Sordum: 21 farklı kanunda değişiklik varsa bakanlar sırayla mı gidip geliyorlar?
Kuşoğlu dedi ki;
"Nerede? Bakanlar gelmiyorlar ki, birkaç bürokrat geliyor onlar da bizim muhatabımız değil ki sorularımıza yanıt veremezler ki?"
- Sordum: Torba yasa teklifini veren AKP milletvekilleri olduğuna göre 21 farklı kanun değişikliği hakkında bilgi sahibi değiller mi?
Kuşoğlu dedi ki;
"Kanun değişikliklerini her bakanlıklar hazırlayıp saraya gönderiyor. Saray hepsini bir torbaya koyup AKP meclis grubuna gönderiyor. Yeterli milletvekili imzası ile komisyona geliyor.
Vaatleri şuydu: Cumhurbaşkanlığı Hükümet Sisteminde tüm yasal düzenlemeler milletvekilleri tarafından hazırlanacaktı. Yürütme erki, ne Meclis'e gelecek ne de yasa teklifi verecekti.
Torba yasa rezaleti maalesef artarak devam ediyor. Şimdiki sistemde muvazaa yapılıyor. Yasayı yapan yürütme erki, imzalayıp sunan ve savunan ise iktidar milletvekilleri…"
- Sordum: Anayasaya aykırı mı bu durum?
"Yasa çalışmaları sırasında çok komik durumlar oluyor.
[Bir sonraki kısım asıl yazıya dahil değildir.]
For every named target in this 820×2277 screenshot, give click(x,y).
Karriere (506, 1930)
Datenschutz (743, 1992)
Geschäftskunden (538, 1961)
Yasa teklifini anlamayan, anlatamayan, savunamayan hatta imzaladığı halde katılmadığını beyan eden milletvekilleri dahi oluyor. Kısaca kendi kendimizi kandırıyoruz.
Bakanlar TBMM'ne gelmiyor, gelmeleri mümkün olsa dahi siyasi iradeleri yok, seçilmiş değil atanmışlar.
Zaten parlamentoya karşı hiçbir şekilde sorumlulukları yok. Dolayısıyla da yürütme erki üzerindeki parlamento denetimi yok edilmiş demokrasi torbaya girmiş durumda.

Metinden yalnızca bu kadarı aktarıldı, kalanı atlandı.